On March 1 of last year, Washington Post Ombudsman Andy Alexander began his weekly column in the Post stating that “Opinion columnists are free to choose whatever facts bolster their arguments. But they aren't free to distort them.” He was absolutely right.
It is unfortunate that Alexander cannot hold opinion columnists accountable when they do distort the facts. He told me as much on the phone yesterday.
Let me back up.
Alexander made his comment that opinion columnists “aren't free to distort facts” response to widespread criticism from Media Matters and others of the Post for allowing George Will to suggest that data from an Arctic research group undermined the overwhelming scientific consensus on human-caused global warming -- a claim that the group itself debunked. Alexander acknowledged that “readers would have been better served if Post editors, and the new ombudsman, had more quickly addressed the claims of falsehoods.”
In the time since Alexander's response, Will has on four additional occasions misled Post readers about the scientific basis for the existence of global warming -- most recently this past Saturday when he wrote that the “menace of global warming” is “elusive” and claimed that an acknowledged error about Himalayan glaciers in a report by the U.N. Intergovernmental Panel on Climate Change (IPCC) constituted “another dollop of evidence of the seepage of dubious science into policy debate.” But scientists have routinely presented strong evidence of long-term global warming and its consequences, including evidence of “widespread mass loss from glaciers.” Just this month, major meteorological organizations throughout the world -- including NASA -- released reports showing that the past decade, 2000-2009, was the warmest on record.
Alexander assured readers in March that Will's column undergoes “fact-checking at multiple levels.” Based on the number of errors since, that system clearly is not working.

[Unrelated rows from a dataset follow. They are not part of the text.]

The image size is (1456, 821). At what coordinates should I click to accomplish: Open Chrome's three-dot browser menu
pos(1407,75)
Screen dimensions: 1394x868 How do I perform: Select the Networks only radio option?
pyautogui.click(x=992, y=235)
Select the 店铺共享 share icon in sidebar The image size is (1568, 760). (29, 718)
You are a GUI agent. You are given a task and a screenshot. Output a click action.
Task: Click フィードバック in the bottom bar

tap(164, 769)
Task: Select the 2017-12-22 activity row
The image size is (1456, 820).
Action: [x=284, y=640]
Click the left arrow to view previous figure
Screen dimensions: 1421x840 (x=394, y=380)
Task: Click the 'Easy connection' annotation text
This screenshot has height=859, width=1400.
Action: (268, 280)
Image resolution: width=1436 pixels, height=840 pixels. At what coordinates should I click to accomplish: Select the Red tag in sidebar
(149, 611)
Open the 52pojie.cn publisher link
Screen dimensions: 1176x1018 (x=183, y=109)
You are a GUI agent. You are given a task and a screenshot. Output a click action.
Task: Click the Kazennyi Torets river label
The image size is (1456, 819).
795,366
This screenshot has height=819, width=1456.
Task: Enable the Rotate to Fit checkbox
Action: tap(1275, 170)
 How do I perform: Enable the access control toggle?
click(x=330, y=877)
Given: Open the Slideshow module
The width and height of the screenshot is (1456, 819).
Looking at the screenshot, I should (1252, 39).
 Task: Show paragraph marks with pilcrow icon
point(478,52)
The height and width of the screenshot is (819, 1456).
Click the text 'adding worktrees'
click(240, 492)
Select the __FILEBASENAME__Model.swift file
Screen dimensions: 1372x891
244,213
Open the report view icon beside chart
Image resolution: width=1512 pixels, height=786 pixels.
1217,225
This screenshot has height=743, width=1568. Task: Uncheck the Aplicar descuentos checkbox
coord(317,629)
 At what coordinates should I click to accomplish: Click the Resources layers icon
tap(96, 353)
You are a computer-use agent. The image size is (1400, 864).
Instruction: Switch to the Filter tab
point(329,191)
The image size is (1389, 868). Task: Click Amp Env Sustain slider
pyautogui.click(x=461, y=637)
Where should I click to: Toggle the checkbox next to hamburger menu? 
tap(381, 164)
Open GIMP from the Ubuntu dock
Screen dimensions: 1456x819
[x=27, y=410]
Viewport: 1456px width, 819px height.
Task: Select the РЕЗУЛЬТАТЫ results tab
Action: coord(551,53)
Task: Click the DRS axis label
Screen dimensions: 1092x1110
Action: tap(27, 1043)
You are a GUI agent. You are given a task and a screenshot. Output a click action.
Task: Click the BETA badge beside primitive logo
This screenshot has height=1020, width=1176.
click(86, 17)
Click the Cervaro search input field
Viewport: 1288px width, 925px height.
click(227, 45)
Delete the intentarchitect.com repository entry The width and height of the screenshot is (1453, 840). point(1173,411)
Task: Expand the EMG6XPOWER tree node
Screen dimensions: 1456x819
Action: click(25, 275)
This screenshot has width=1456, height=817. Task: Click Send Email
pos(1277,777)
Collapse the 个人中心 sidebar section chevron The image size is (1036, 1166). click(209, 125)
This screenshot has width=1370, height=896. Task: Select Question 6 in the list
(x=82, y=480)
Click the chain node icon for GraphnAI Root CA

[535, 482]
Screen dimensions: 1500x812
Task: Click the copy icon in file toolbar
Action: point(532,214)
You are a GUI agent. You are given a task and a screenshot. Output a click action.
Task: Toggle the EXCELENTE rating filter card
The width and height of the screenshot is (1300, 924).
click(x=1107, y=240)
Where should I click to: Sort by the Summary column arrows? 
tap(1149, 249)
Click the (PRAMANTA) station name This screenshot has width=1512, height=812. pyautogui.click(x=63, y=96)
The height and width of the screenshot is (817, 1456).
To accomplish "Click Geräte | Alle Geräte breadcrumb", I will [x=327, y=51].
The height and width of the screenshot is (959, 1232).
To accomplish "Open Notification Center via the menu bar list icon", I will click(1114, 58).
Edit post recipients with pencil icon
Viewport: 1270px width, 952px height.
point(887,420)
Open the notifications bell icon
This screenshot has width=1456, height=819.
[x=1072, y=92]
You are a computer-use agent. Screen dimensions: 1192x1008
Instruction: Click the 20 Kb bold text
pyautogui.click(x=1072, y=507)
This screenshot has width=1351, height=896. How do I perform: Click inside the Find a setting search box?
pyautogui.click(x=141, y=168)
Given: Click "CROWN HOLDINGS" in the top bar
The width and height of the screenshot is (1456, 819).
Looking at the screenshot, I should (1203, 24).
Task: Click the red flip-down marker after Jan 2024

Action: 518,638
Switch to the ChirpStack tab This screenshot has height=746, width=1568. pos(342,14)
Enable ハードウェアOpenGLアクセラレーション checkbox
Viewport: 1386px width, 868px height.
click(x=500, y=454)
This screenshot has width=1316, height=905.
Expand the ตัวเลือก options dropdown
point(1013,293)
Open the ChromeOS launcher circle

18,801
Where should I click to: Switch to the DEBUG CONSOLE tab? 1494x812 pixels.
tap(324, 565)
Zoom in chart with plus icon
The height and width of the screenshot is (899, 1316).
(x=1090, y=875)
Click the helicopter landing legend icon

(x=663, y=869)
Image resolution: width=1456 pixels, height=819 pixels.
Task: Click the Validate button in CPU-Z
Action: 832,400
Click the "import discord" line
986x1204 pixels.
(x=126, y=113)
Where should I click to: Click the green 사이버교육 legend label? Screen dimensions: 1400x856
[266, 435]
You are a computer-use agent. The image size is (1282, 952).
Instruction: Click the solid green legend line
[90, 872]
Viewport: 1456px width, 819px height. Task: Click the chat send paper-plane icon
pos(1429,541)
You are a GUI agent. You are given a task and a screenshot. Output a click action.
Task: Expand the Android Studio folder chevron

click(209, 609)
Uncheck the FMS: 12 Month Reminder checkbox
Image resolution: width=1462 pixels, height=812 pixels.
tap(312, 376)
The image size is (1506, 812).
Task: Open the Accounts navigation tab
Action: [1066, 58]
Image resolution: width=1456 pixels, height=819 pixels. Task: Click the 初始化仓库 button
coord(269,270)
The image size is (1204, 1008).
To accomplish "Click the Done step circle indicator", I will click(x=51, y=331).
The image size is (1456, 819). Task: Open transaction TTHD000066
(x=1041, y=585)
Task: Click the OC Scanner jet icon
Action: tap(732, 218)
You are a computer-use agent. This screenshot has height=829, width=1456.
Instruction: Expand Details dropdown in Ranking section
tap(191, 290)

I decided to raise the issue with Alexander. Either the Post needed to guarantee a more rigorous fact-checking of Will's column or the columnist should no longer be allowed to opine on climate change. His track record of global warming falsehoods have damaged the public debate on this important issue for far too long.
Considering his March 1 column, I believed this issue would be well within the purview of the paper's ombudsman. But, according to my phone conversation with Alexander yesterday morning, that is simply not the case. He informed me he is the “reader representative for news coverage,” pointing out that this was reflected on page 2 of the Post's print edition which states, “Ombudsman (reader representative for news coverage).”
Previous Post ombudsmen have criticized opinion coverage, when they deem it necessary. Alexander's predecessor, the late Deborah Howell, criticized columnist Harold Meyerson, though she also wrote:
Some readers mistakenly think that the ombudsman can force change on The Post, its editorial policy or what columnists write. My job is not to tell the editorial board what to write, and I wouldn't presume to tell David S. Broder what to say about politics. Columnists own their space. If they make a mistake, let me know, but the opinions are theirs alone.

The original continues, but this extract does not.